## TO BE DONE:
(A) Answer these questions from the reporting requirements:
(i) Until what date is reporting of the information in 75.59(a)(9)(x) not required?
(ii) Which information must always be included in the electronic quarterly emissions report?
(iii) Which opacity data are excluded from electronic reporting?
(B) In one to three sentences, explain why the reporting requirements leave field data sheets, lab analyses and the quality control plan out of electronic reporting.
(C) In the reporting requirements, copy word for word the part that opens with the words containing "(b)               Information which" and closes with "(40 CFR 75.64(a)(7)(iii))".

## TEXT SHOWN:
>> BEGIN
2)                  In accordance with 40 CFR 75.62(a)(1), if any monitoring plan information required in 40 CFR 75.53 (monitoring plan requirements) requires an update, either under 40 CFR 75.53(b) or elsewhere in this part, submission of the electronic monitoring plan update shall be completed prior to or concurrent with the submittal of the quarterly electronic data report for the appropriate quarter in which the update is required. (40 CFR 75.64(a)(4))

 

3)                  The daily calibration error test and daily interference check information required in 75.59(a)(1) and (a)(2) must always be included in the electronic quarterly emissions report. All other certification, quality assurance, and quality control information in

75.59 that is not excluded from electronic reporting under paragraph (a)(2) or (a)(7) of 40 CFR 75.64 shall be submitted separately, either prior to or concurrent with the submittal of the relevant electronic quarterly emissions report. However, reporting of the information in 75.59(a)(9)(x) is not required until September

 

26, 2011, and reporting of the information in 75.59(a)(15), (b)(6), and (d)(4) is not required until March 27, 2012. (40 CFR 75.64(a)(5))

 

4)                  The information and hourly data required in 40 CFR 75.57 through

75.59 (General recordkeeping provisions; General recordkeeping for specific situations; Certification, quality assurance, and quality control record provisions), and daily calibration error test data, daily interference check, and off-line calibration demonstration information required in 40 CFR 75.59(a)(1) and (2). (40 CFR 75.64(a)(6))

 

5)                  Notwithstanding the requirements of paragraphs (a)(4) through (a)(6) of 40 CFR 75.64, the following information is excluded from electronic reporting: (40 CFR 75.64(a)(7))

 

(a)                Descriptions of adjustments, corrective action, and maintenance; (40 CFR 75.64(a)(7)(i))

 

(b)               Information which is incompatible with electronic reporting (e.g., field data sheets, lab analyses, quality control plan); (40 CFR 75.64(a)(7)(ii))

 

(c)                Opacity data listed in 40 CFR 75.57(f), and in 40 CFR 75.59(a)(8); (40 CFR 75.64(a)(7)(iii))

 

(d)               For units with SO2 or NOX add-on emission controls that do not elect to use the approved site-specific parametric monitoring procedures for calculation of substitute data, the information in 40 CFR 75.58(b)(3); (40 CFR 75.64(a)(7)(iv))

 

(e)                Information required by 40 CFR 75.57(h) concerning the causes of any missing data periods and the actions taken to cure such causes; (40 CFR 75.64(a)(7)(v))

 

(f)                 Hardcopy monitoring plan information required by 40 CFR

75.53 and hardcopy test data and results required by 40 CFR 75.59; (40 CFR 75.64(a)(7)(vi))

 

(g)               Records of flow monitor and moisture monitoring system polynomial equations, coefficients, or “K” factors required by 40 CFR 75.59(a)(5)(vi) or 40 CFR 75.59(a)(5)(vii); (40 CFR 75.64(a)(7)(vii))
>> END
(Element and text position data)
>> BEGIN
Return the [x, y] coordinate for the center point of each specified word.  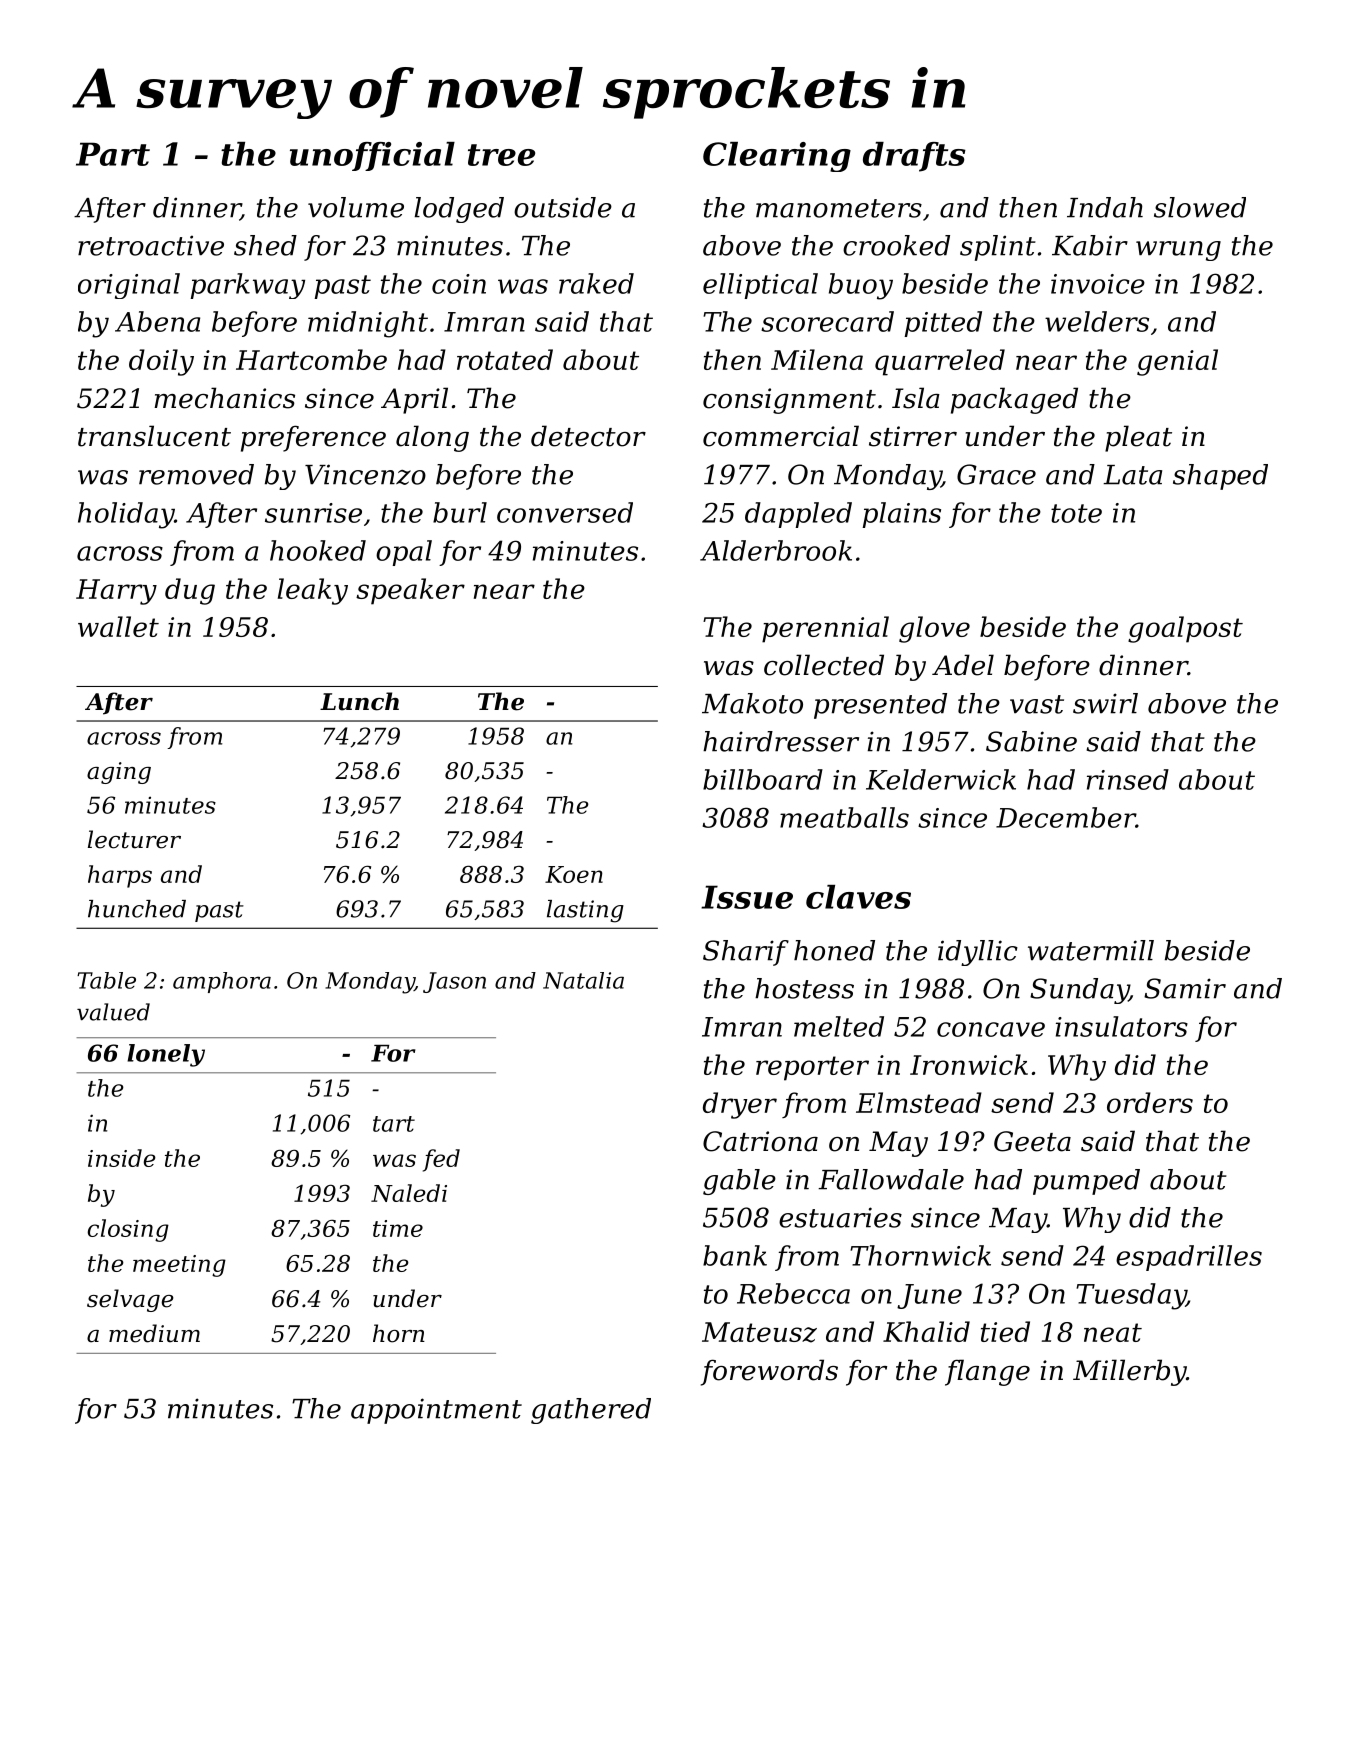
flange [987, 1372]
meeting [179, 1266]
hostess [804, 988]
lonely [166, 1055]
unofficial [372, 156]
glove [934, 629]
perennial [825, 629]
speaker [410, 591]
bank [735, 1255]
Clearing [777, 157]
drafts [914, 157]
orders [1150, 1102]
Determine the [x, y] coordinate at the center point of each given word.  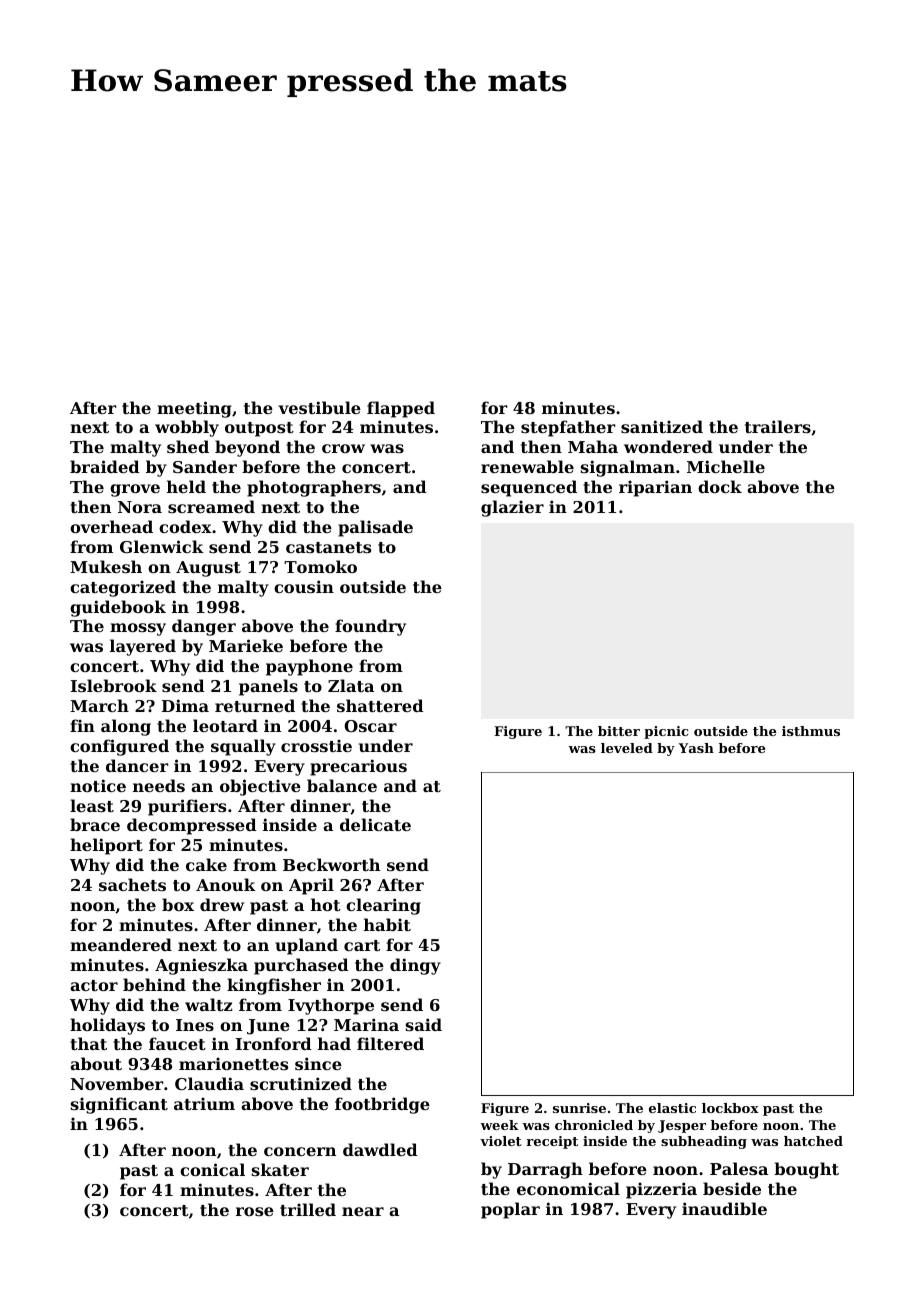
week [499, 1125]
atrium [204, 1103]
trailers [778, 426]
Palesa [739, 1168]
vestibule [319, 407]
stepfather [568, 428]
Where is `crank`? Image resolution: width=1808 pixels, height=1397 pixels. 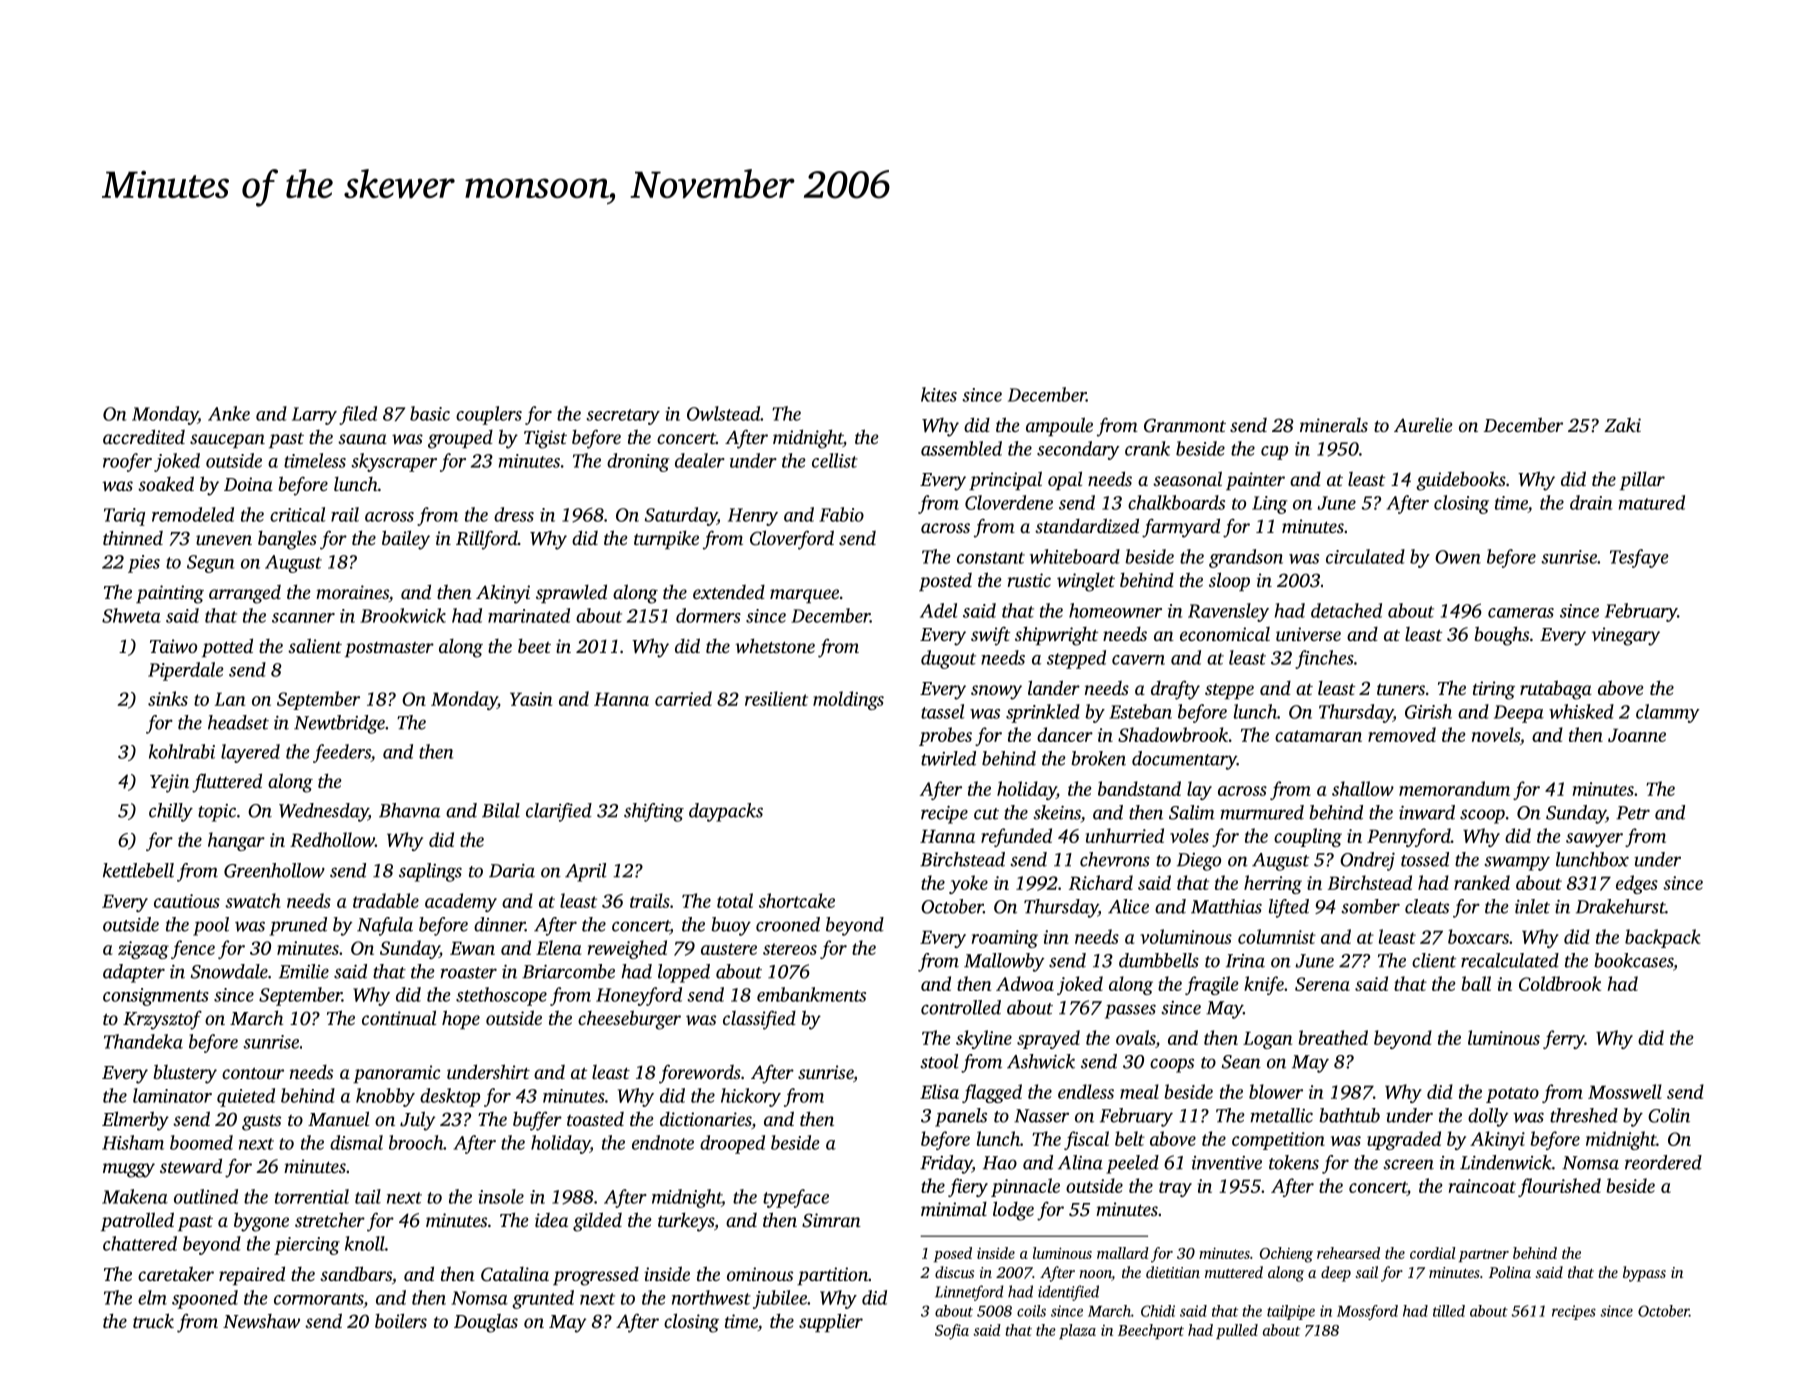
>> END
## RESULTS FOR THE EXERCISE:
(A)
(i) September 26, 2011.
(ii) The daily calibration error test and daily interference check information required in 75.59(a)(1) and (a)(2).
(iii) The opacity data listed in 40 CFR 75.57(f) and in 40 CFR 75.59(a)(8).

(B) They are given as examples of information that is incompatible with electronic reporting. The text excludes that kind of information from electronic reporting.

(C)
(b)               Information which is incompatible with electronic reporting (e.g., field data sheets, lab analyses, quality control plan); (40 CFR 75.64(a)(7)(ii))

 

(c)                Opacity data listed in 40 CFR 75.57(f), and in 40 CFR 75.59(a)(8); (40 CFR 75.64(a)(7)(iii))